[erlang-questions] Thoughts on when to use 'infinity' timeouts for gen_server:call and friends

Mazen Harake mazen.harake@REDACTED
Sun Aug 1 10:14:43 CEST 2010


  A timeout is an assertion. If you allow timeouts then you should 
prepare to handle them, if you don't then put infinity. Raising the 
timeout is not logical because you can not be sure if it is enough...

My rule of thumb is:
Don't have cascading timeouts; push the "timeout" boundary as far out to 
the edge as possible. If it times out there then you are safe because 
you will crash all the way back and you can then handle that.
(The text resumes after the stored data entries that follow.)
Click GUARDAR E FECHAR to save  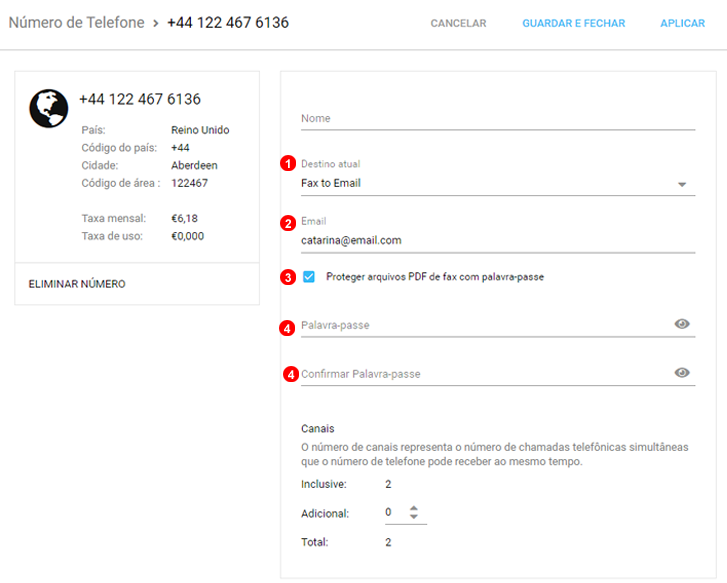pos(573,23)
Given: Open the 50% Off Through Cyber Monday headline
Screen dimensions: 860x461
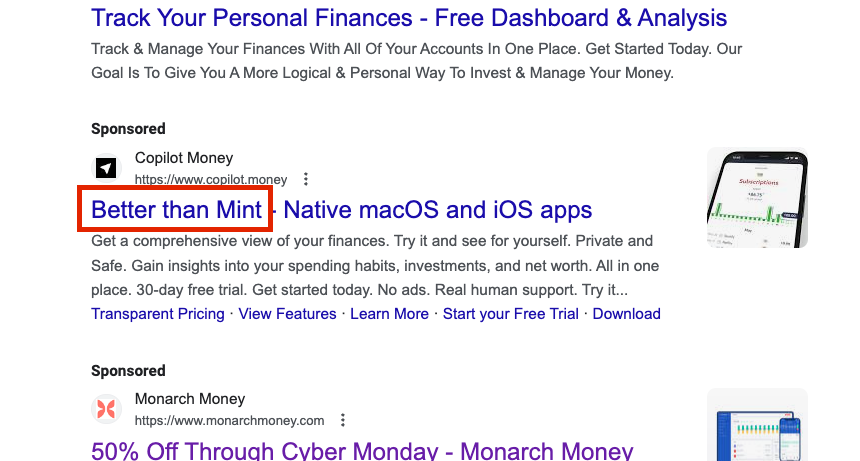Looking at the screenshot, I should pos(362,451).
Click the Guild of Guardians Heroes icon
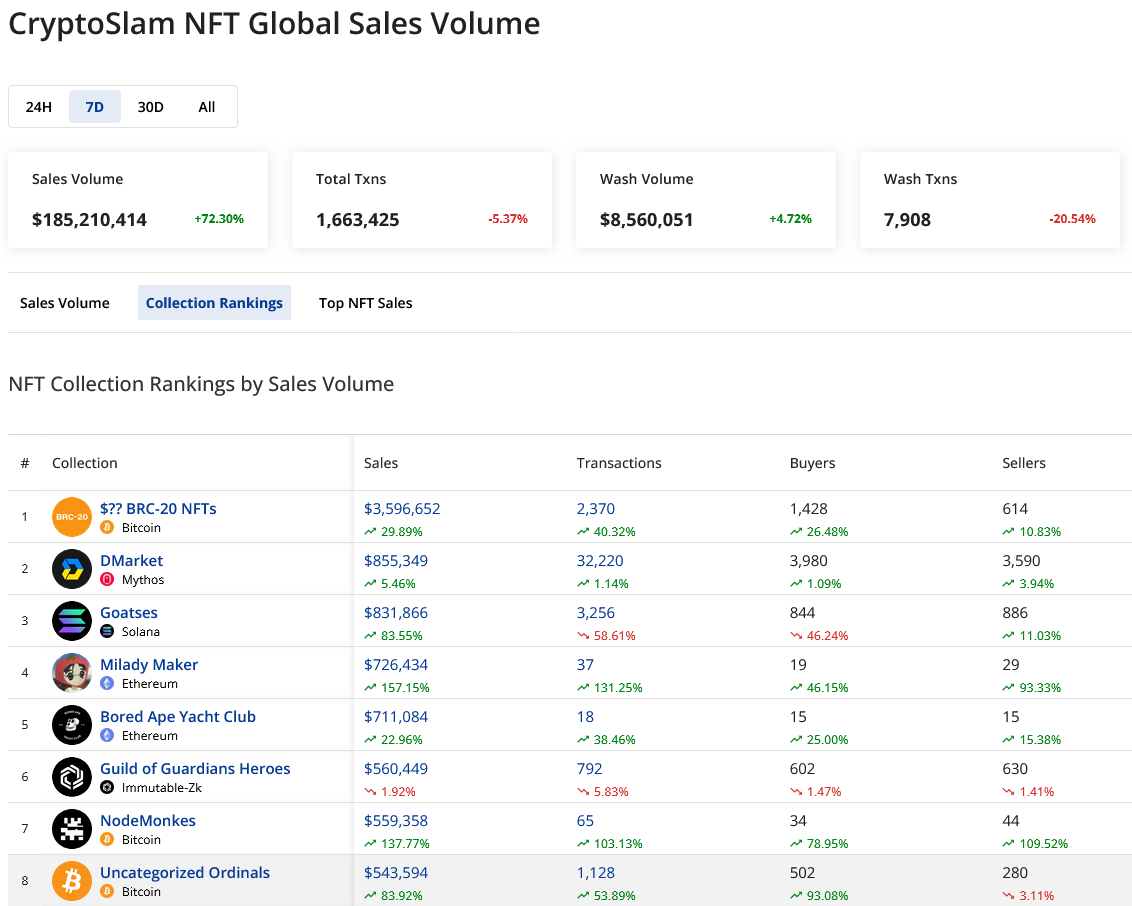 pos(71,777)
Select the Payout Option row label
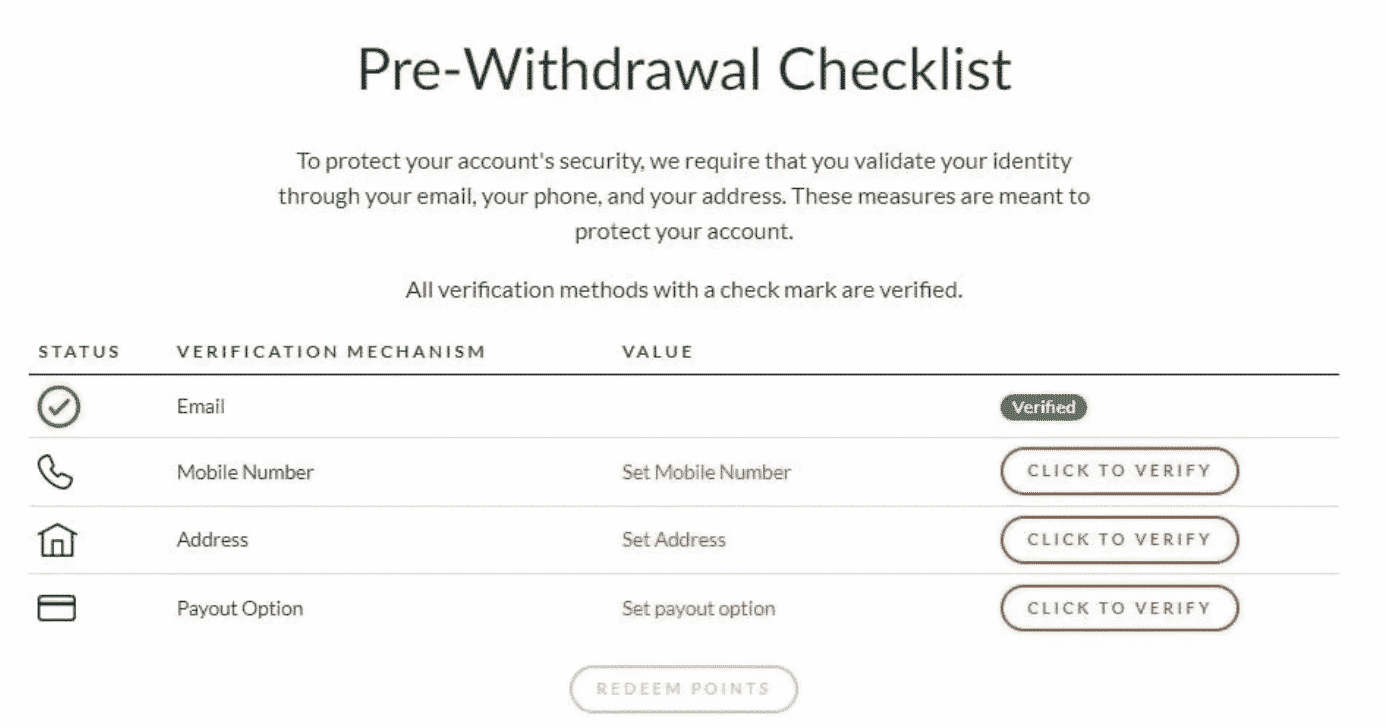 pyautogui.click(x=240, y=608)
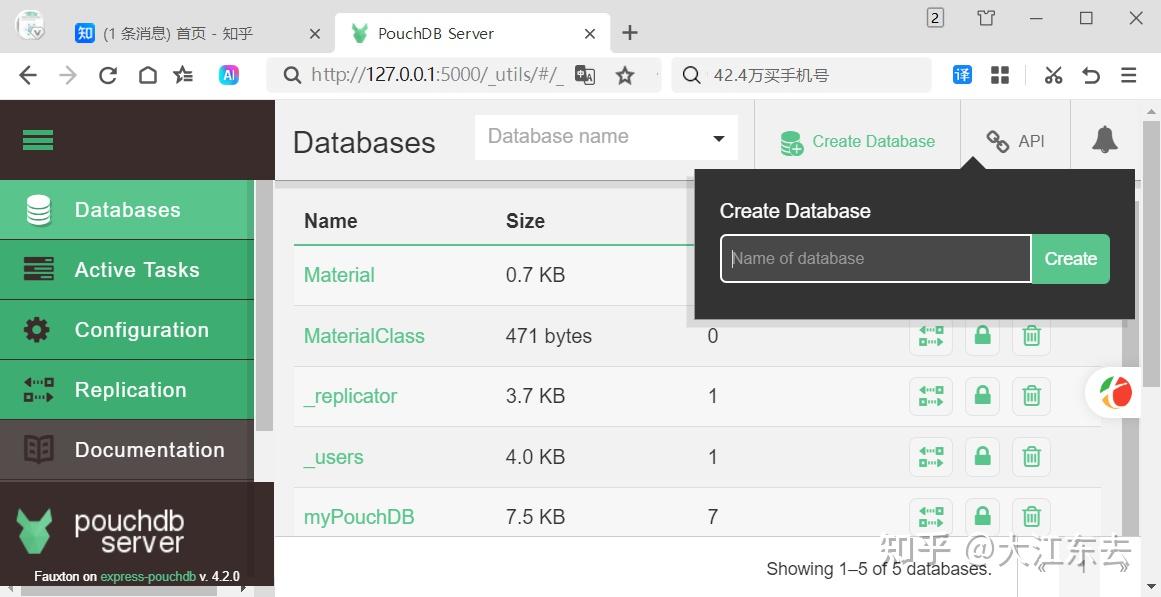The height and width of the screenshot is (597, 1161).
Task: Delete the myPouchDB database via trash icon
Action: click(x=1031, y=517)
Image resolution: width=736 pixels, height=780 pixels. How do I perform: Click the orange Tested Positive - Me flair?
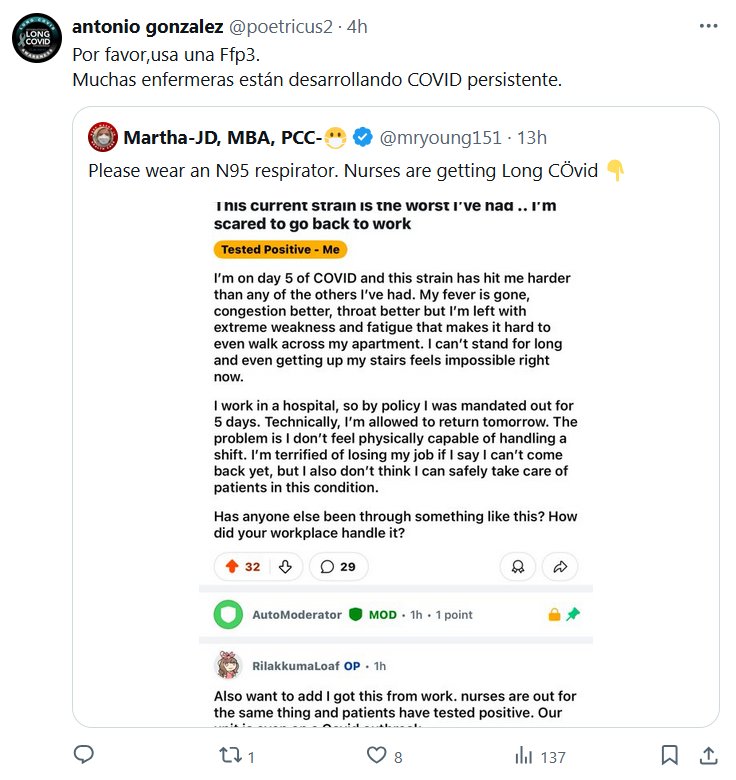coord(280,250)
It is far 
harder to handle timeouts in the "middle" in a chain of calls between 
processes.

E.g, consider this:

P1 -> P2 -> P3 -> P4

The only place where you should put a timeout (if you need one) is 
between P3 and P4 [in general] and you should [in general] avoid putting 
timeouts between P1, P2 and P3 (unless TimeoutProcesss1 > TP2 > TP3, 
which pretty much defeats the purpose of timeouts anyway).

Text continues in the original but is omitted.